While I was at the writers’ conference, I avoided telling anyone about my grandfather’s death. I didn’t want them to treat me any differently than they usually would.
There were, however, a few people who were quick to see that something was wrong. One of them was a man I’d only met twice before and was still getting to know. He told me he could tell that I was sad because he was about to lose his wife of twenty-five years to cancer. Our grief connected us. We were both going through something painful that didn’t let us be entirely part of the jollity around us.
His strength, and his wife’s, were an inspiration to me to keep going no matter what. And having him there at the restaurants and bars, in the hotel lobby where people gathered after events, was strangely comforting. Just having someone know made a big difference. I didn’t feel so isolated.

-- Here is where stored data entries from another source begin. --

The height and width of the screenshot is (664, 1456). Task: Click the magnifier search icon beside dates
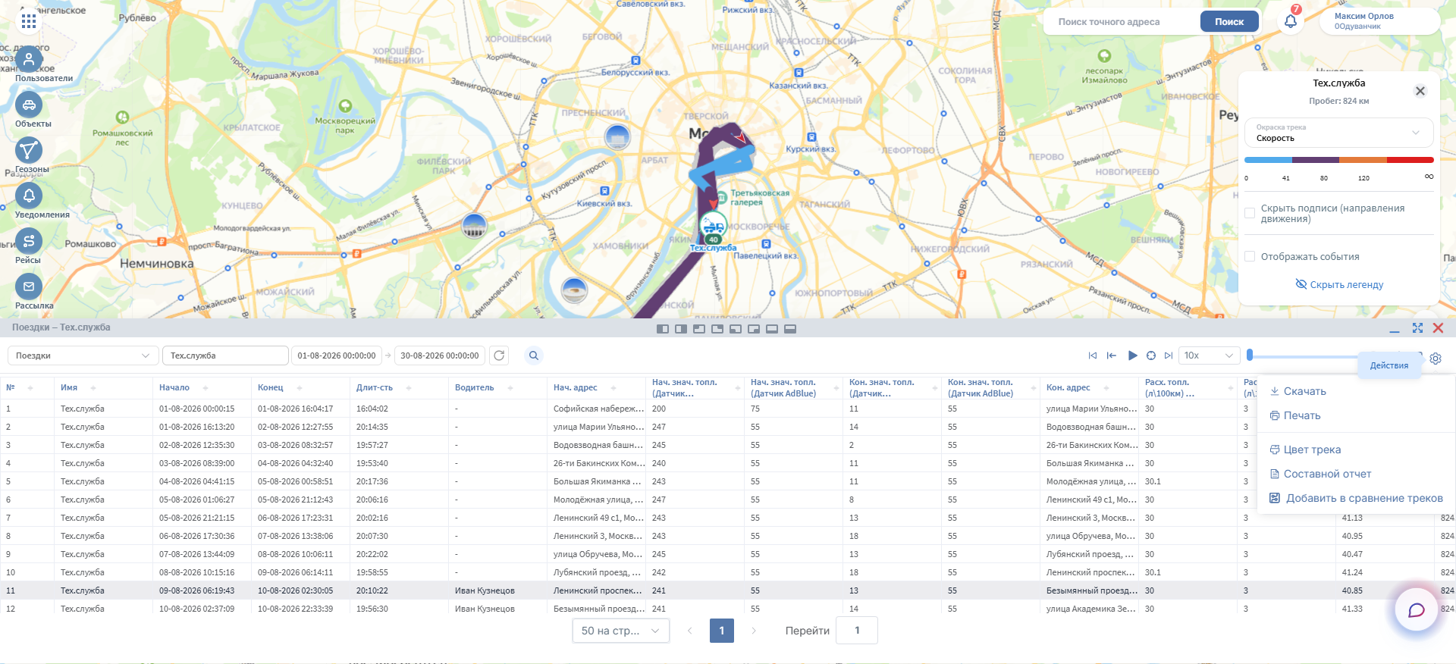(x=534, y=355)
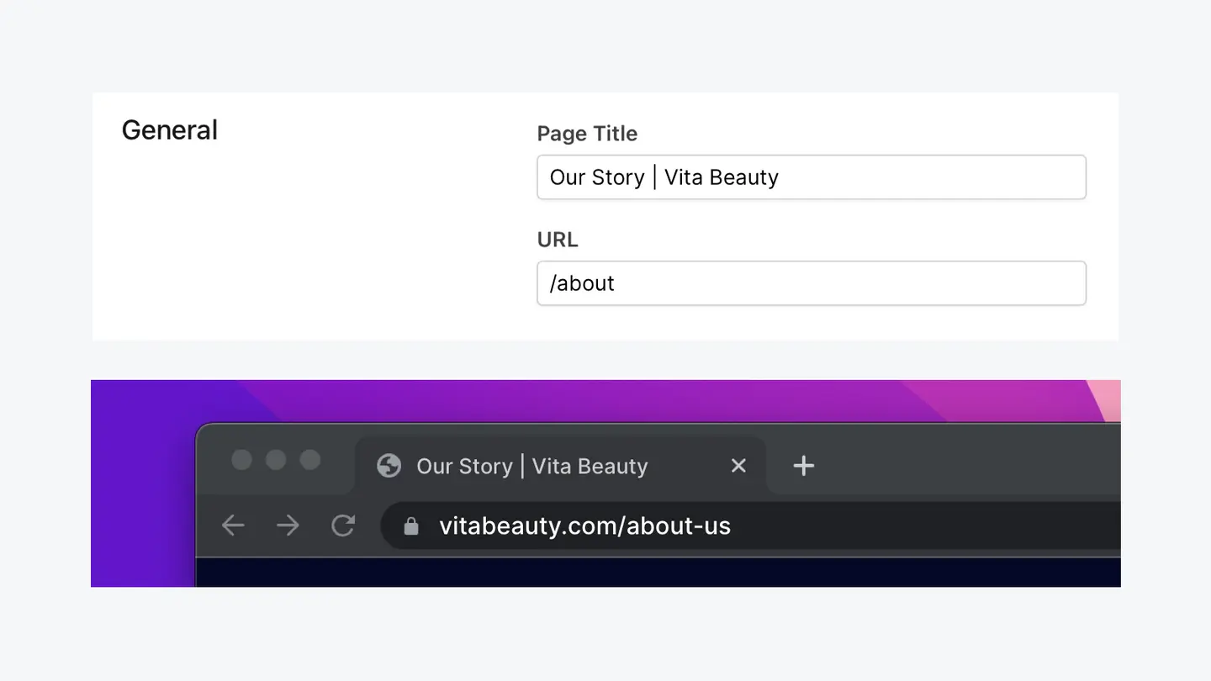This screenshot has width=1211, height=681.
Task: Focus the Page Title input field
Action: click(x=811, y=177)
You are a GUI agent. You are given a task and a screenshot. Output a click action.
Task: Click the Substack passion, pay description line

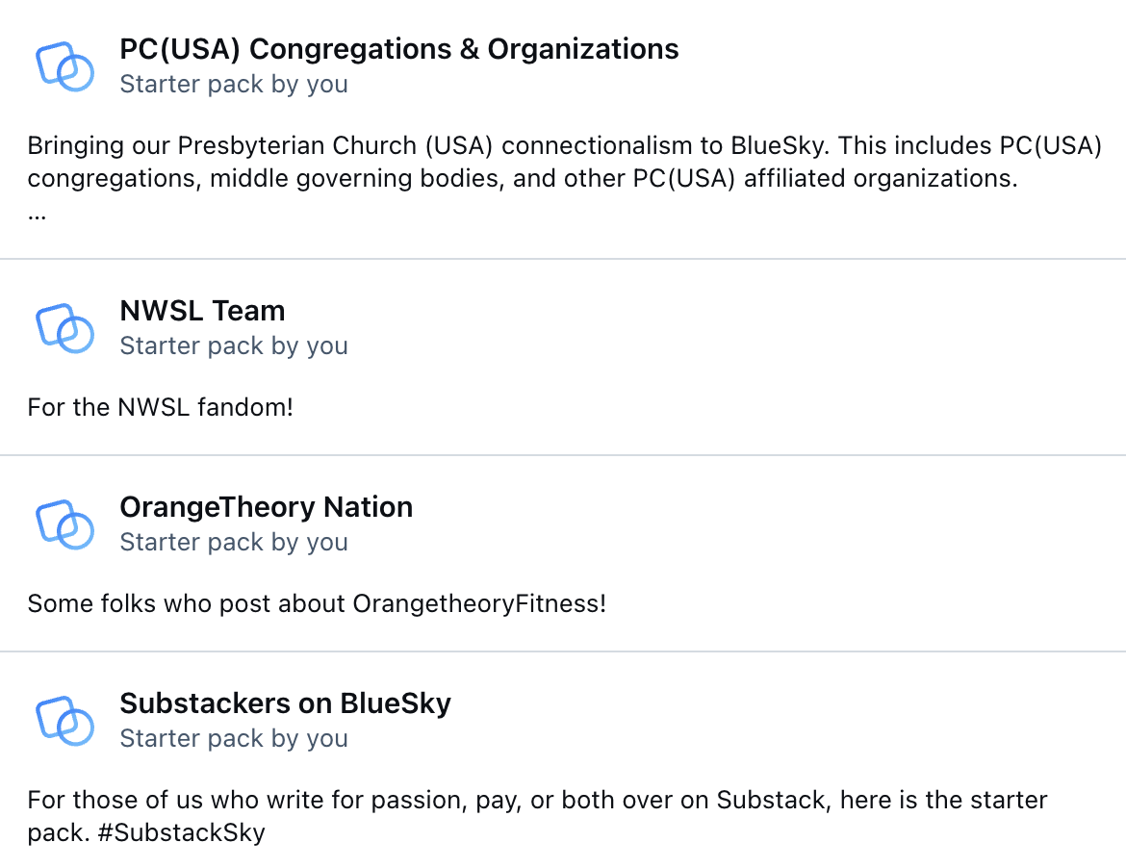click(537, 800)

Knowing about his pain also opened the door for compassion in me. I loved my grandfather, but I doubt that my grief even approaches the pain this man is feeling about what is rapidly approaching for himself, his wife, and their children.
I’m currently praying that his wife will recover miraculously from this attack on her life, and I’d really appreciate it if anyone who reads this could send a prayer, a good vibe, or a good thought for them. I don’t think it will make any difference that I haven’t told you their names (I don’t want to do that without asking permission, and can’t do that without opening myself up to more inquiry than I can stand right now).